Why engagement is critical to managing short-term disability leaves

When support staff working for British Columbia’s public education system call in sick for up to six consecutive days, they receive notification from a union representative informing them of an imminent call from a health-care management specialist employed by Desjardins Insurance.

The process is part of the joint early-intervention service, a program undertaken by the Public Education Benefits Trust several years ago to support employees on short-term leave, according to Rob Hewitt, a trustee for the organization.

Hewitt says while the B.C. health and welfare trust provides short-term disability benefits based on the applicable collective agreement, the early-intervention service is a separate entity whose main goal is to help staff return to work. If the employee is suffering from a cold or flu, the health-care management specialist leaves the absence as is. But if the employee reports a condition that requires followup, the health-care management specialist “will look for opportunities to expedite treatment, get better treatment or help find a doctor,” says Hewitt.

The approach is an example of engagement with employees as a tool to address absences, something industry participants say is important for dealing with short-term disability leaves.

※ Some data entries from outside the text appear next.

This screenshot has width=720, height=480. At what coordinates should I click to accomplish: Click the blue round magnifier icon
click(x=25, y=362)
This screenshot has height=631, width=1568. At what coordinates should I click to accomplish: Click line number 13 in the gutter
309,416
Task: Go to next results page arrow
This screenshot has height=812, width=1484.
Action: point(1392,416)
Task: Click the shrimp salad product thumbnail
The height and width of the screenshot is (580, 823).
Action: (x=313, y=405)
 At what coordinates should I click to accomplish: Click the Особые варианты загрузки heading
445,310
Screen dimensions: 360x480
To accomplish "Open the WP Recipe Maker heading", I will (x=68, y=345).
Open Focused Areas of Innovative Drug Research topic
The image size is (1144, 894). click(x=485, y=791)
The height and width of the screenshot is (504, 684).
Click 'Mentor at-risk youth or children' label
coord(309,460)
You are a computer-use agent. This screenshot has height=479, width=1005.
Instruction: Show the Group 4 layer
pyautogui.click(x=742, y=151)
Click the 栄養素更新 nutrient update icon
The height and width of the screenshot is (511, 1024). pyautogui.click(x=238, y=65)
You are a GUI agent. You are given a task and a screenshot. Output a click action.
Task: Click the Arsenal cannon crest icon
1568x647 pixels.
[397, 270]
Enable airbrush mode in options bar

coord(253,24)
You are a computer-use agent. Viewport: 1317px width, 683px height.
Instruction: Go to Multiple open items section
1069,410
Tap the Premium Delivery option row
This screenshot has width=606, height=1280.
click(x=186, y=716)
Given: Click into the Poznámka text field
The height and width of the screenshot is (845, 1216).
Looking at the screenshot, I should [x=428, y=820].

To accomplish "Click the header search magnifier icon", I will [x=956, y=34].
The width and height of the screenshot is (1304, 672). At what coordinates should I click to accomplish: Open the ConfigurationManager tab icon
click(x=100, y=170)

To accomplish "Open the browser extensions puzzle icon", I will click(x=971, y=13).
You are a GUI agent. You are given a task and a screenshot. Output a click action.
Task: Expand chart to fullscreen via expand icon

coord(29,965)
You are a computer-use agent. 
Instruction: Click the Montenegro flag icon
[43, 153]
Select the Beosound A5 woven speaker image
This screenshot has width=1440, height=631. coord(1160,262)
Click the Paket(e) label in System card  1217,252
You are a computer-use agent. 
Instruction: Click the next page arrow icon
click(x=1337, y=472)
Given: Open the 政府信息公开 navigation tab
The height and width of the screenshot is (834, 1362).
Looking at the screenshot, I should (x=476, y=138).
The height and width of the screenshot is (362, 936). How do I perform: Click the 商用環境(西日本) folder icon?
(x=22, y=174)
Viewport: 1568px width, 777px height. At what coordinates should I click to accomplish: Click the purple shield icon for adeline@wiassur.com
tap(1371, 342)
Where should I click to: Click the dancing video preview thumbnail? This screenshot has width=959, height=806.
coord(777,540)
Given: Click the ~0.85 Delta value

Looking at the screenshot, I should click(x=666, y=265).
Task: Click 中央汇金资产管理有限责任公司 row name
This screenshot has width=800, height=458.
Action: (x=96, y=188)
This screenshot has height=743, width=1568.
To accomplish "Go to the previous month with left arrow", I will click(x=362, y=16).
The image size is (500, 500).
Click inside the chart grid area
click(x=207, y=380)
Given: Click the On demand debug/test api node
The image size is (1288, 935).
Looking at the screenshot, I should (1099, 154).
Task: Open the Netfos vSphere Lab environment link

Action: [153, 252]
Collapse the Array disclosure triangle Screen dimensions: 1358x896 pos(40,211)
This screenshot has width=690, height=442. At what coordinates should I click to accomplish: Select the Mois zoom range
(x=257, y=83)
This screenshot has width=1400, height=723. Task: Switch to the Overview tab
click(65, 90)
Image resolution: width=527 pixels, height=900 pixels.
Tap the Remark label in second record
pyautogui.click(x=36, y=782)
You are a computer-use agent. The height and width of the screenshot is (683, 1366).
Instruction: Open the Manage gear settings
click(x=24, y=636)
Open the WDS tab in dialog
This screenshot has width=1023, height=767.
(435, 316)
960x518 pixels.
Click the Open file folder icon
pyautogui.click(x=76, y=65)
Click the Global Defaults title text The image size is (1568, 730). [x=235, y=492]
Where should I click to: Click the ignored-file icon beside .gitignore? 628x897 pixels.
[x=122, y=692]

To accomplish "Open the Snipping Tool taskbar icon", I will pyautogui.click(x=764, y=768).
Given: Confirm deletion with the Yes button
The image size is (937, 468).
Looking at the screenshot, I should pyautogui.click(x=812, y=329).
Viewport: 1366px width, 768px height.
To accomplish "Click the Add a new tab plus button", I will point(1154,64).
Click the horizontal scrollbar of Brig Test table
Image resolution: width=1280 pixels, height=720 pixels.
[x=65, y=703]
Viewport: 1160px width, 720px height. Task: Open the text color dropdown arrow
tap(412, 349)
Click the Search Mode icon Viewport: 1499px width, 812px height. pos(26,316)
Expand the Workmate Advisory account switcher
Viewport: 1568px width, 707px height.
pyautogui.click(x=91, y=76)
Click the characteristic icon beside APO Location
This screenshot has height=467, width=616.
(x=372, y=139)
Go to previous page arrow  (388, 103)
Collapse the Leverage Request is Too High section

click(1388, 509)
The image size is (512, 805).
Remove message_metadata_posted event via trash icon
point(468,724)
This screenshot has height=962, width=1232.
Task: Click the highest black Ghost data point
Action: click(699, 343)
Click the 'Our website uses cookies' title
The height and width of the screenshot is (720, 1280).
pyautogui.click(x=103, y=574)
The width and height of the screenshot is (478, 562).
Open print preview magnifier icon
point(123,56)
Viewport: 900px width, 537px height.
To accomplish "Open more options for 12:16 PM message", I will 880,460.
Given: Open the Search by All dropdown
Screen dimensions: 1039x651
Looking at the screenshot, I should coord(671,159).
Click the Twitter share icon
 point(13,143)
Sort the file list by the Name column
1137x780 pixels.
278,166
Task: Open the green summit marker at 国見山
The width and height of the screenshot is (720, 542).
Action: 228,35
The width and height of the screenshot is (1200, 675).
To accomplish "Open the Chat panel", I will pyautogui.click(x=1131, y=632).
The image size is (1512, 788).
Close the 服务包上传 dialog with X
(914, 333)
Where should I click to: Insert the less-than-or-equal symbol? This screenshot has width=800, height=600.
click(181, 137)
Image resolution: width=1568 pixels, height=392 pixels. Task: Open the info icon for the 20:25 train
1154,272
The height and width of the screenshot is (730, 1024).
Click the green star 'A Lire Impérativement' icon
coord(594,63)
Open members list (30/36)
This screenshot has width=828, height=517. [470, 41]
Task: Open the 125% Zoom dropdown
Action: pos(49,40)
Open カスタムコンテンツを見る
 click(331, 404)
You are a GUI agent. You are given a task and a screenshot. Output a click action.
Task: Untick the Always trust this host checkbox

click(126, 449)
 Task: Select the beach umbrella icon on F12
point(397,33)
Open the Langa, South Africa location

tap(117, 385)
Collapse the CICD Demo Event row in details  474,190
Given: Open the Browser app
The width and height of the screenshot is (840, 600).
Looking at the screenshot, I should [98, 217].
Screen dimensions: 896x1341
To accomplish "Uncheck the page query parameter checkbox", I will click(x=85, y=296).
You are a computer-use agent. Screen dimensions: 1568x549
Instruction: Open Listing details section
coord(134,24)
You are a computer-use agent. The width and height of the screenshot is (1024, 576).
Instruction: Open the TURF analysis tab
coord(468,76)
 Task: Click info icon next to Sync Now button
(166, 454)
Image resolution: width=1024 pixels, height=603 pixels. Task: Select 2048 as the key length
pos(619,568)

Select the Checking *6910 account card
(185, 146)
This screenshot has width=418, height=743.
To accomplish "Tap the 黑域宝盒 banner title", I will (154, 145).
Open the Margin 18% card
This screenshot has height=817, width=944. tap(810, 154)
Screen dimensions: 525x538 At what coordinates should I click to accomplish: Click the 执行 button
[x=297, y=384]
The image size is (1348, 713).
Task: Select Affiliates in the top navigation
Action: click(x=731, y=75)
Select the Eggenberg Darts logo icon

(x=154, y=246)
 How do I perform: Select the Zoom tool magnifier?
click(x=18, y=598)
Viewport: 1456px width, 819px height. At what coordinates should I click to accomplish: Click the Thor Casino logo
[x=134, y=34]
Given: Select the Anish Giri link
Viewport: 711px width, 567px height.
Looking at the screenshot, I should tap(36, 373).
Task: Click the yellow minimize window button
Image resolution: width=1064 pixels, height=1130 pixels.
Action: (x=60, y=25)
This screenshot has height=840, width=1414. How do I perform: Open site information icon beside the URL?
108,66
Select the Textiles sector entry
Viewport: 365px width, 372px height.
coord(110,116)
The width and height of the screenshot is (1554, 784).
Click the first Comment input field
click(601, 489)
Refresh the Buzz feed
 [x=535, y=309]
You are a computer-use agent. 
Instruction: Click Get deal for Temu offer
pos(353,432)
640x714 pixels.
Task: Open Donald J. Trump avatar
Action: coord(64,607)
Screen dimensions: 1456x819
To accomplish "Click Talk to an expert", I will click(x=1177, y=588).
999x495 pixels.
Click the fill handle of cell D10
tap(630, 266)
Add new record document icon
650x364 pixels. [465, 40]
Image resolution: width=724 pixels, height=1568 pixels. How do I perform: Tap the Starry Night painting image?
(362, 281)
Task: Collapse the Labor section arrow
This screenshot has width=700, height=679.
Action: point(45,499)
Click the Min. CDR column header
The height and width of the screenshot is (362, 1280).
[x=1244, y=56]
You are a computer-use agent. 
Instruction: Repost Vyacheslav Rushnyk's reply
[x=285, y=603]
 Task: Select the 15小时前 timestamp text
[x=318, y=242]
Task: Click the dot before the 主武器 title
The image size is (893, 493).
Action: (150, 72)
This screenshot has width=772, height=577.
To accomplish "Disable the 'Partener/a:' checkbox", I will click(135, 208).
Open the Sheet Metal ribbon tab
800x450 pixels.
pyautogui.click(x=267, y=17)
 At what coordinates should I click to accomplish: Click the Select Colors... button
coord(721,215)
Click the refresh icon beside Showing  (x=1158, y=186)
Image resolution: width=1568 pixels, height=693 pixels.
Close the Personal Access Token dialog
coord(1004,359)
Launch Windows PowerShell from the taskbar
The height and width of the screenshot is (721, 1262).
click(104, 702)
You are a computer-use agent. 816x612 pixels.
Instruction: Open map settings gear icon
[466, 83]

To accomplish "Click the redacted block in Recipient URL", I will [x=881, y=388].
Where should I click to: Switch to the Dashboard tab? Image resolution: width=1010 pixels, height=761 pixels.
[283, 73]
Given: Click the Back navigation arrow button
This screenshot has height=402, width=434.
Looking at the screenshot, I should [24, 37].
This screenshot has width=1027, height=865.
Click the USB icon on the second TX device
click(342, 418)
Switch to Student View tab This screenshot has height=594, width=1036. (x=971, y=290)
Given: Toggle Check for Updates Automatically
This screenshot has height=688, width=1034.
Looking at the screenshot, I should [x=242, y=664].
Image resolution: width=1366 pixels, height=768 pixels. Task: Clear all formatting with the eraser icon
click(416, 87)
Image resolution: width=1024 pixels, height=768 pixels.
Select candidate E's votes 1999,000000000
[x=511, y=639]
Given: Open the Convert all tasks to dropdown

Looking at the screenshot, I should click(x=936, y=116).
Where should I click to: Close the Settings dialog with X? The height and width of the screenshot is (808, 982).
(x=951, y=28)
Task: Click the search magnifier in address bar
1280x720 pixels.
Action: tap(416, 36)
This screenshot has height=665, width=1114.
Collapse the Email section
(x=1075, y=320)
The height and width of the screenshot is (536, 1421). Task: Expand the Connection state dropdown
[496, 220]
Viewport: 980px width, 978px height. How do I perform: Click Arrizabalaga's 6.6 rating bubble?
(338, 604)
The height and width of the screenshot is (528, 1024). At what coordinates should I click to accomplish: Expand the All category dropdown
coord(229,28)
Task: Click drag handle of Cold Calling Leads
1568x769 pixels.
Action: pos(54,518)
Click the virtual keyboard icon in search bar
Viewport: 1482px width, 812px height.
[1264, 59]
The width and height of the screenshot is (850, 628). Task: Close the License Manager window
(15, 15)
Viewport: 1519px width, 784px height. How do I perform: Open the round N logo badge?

Read: The need for a strategic response to absence management

“If an employer takes a hands-off approach from the workplace, it’s very easy for a culture of absence to emerge . . . even a culture of disability,” says Dennis Donnelly, president of Donnelly Management Advisory Services Ltd. “What happens is that the [employee] becomes psychologically adjusted to being away from the work site and feels disconnected from their job and it’s harder to bring them back.”

It’s important for employees on short-term disability leaves to maintain a connection to the workplace, says Sil Cabral, director of group life and disability at the Equitable Life Insurance Co. of Canada. Employers should “not underscore the importance of a simple phone call from a manager after each weekly meeting,” he says, noting it’s useful for employees to be aware of any changes at work.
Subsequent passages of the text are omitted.